[evlatests] C-Band Sensitivity Troubles
Dan Mertely
dmertely at nrao.edu
Wed Jul 16 15:02:27 EDT 2008
Hi Rick. The FE guys just found an inch of water in the
K band feed on one of the bad antennas. Can you tell us
which of the C band antennas showed the worst Tsys? They
may be able to look down the feed to the window of that C
band & see if we have a similar situation. (You mentioned
the best performers, but didn't say which one was worst.)
-Mert
Rick Perley wrote:
> I used a few minutes of maintenance time this morning to roughly
> calibrate the Tcals for the antennas at C-band, and hence get an
> estimate of the system temperatures. This was done by observing Cygnus
> A ( a strong source of known flux density), noting the reported rise in
> system temperature, and adjusting this by the expected rise.
>
> Cyg A provides about 495 Jy at 6cm. If we make the assumption that
> the efficiency of the antenna at this frequency is same for all
> antennas, and is equal to 0.55, then the expected rise in Tsys will be
> about 50K. Although there will be some variation in antenna
> efficiencies, these are most unlikely to be greater than a few percent
> -- a far smaller error than the observed spread in Tsys. So I expect we
> should be able to calibrate the Tcals to perhaps 5% -- certainly
> sufficient to judge whether the observed poor sensitivity at C-band is
> due to high Tsys.
>
> The results of this exercise are as expected (sadly).

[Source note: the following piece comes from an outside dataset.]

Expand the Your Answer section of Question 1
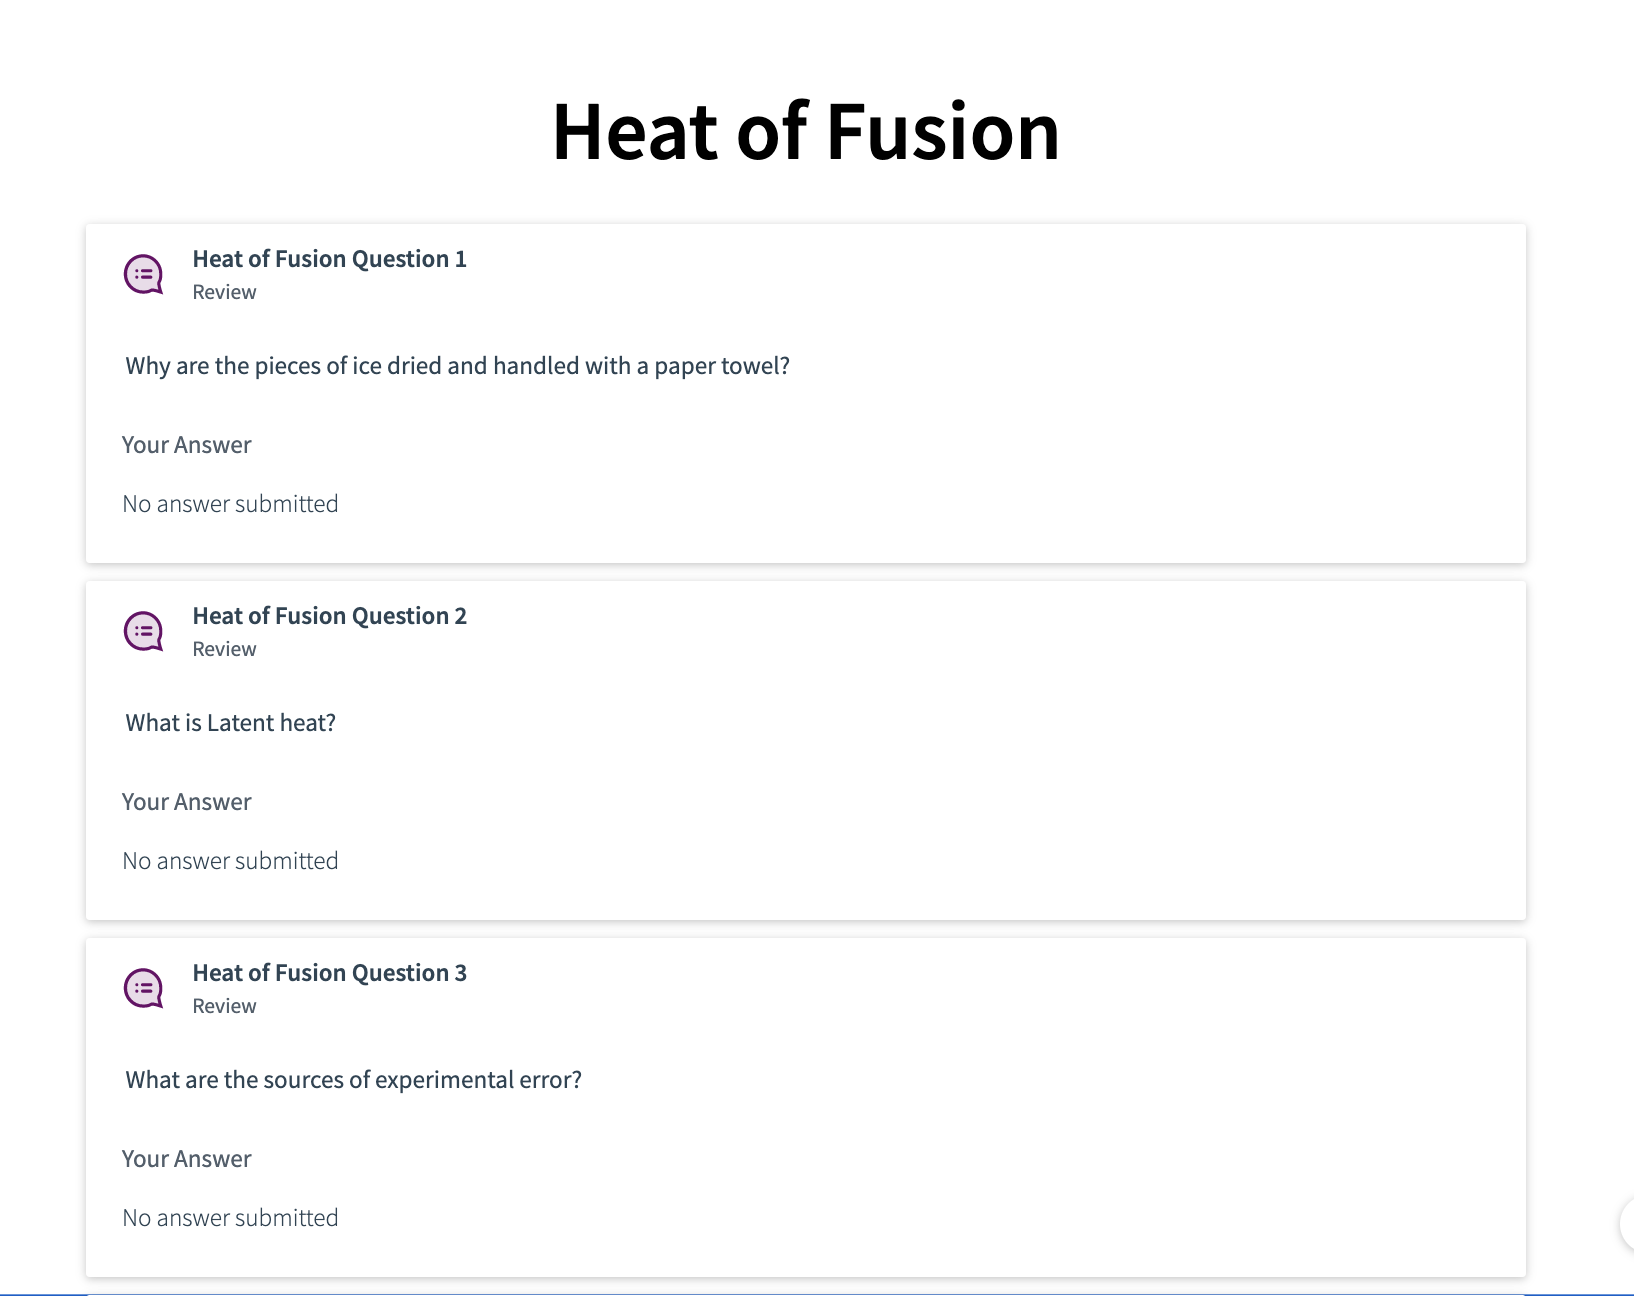Viewport: 1634px width, 1296px height. pyautogui.click(x=187, y=444)
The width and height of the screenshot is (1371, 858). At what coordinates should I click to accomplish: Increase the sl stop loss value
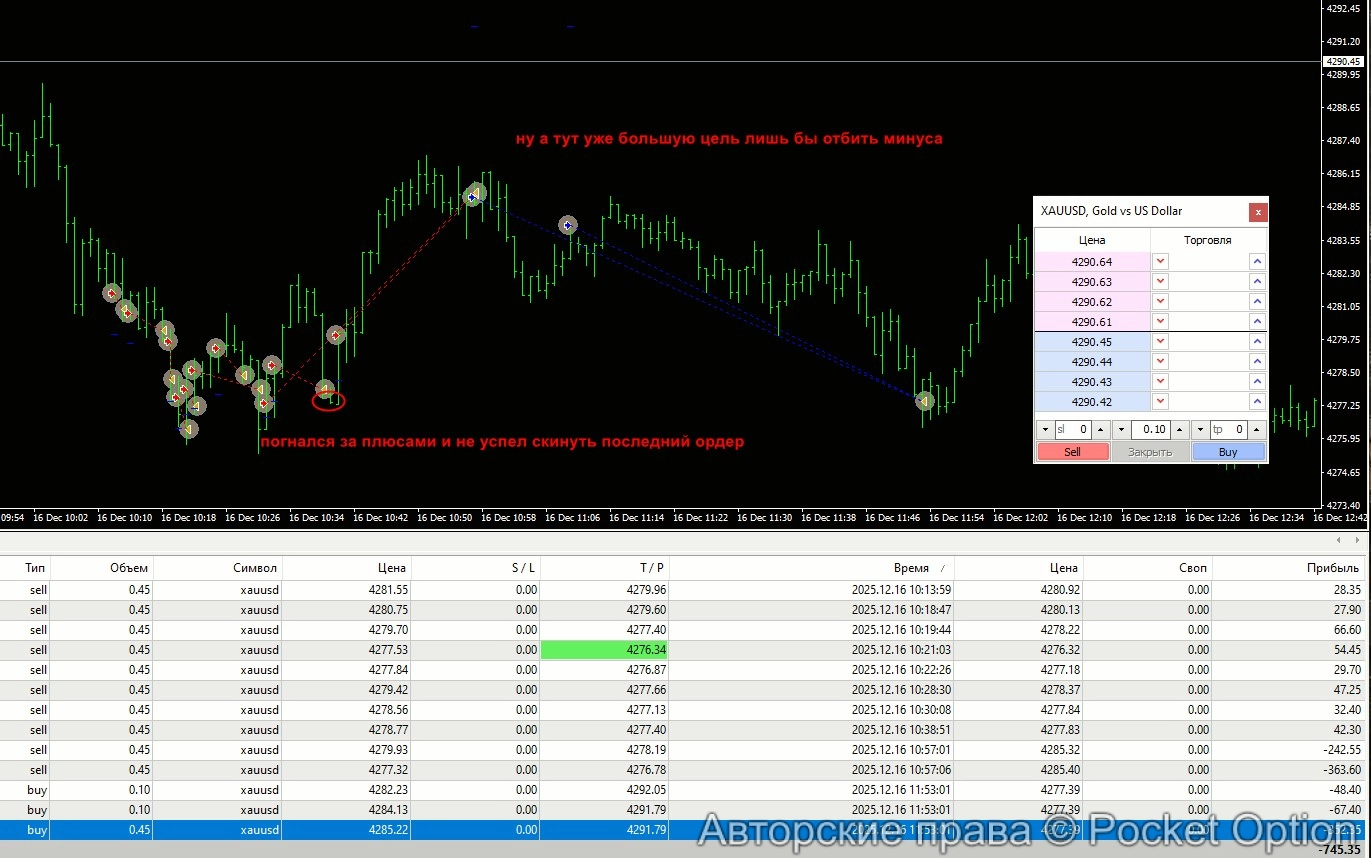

After
> correction by this procedure, the 'cold sky' system temperatures for all
> antennas (EVLA and VLA) are typically 40 K to 80K, and correlate very
> well with the observed sensitivities (as derived from correlator
> coefficients, which are independent of the measured Tsys).
> Some details:
>
> 1) There is no difference in the mean Tsys for EVLA and VLA antennas
> -- about 60K.
>
> 2) The lowest Tsys values are from EVLA antennas 14, 16, 18, and 4
> -- about 35K in both RCP and LCP. Antenna 13 (which also has decent
> sensitivity) did not fringe in these tests, and gave a zero degree
> increment on Cyg A. . In 2005, Bob Hayward and I measured antenna
> 13's Tsys (by hot/cold load tests) to be 24K, with an efficiency of
> about 0.55. Presuming 13 is similar to the others, the Tsys appears to
> have degraded by at least 10K since then -- or the efficiency to have
> dropped to about 0.40.
>
> 3) All other EVLA antennas have Tsys values higher than 50K --
> that's twice the expected (and required) values!!!
>
> 4) The three VLA antennas with remarkably good sensitivities have
> the lowest system temperatures amongst the VLA antennas -- 20, 22 and 27
> all have Tsys values about 45K.
>
> Although not a precise substitute for proper measurement of Tsys
> (via correct values of Tcal), these high Tsys values are very unlikely
> to be caused by deviant system efficiencies. The strong (but tentative)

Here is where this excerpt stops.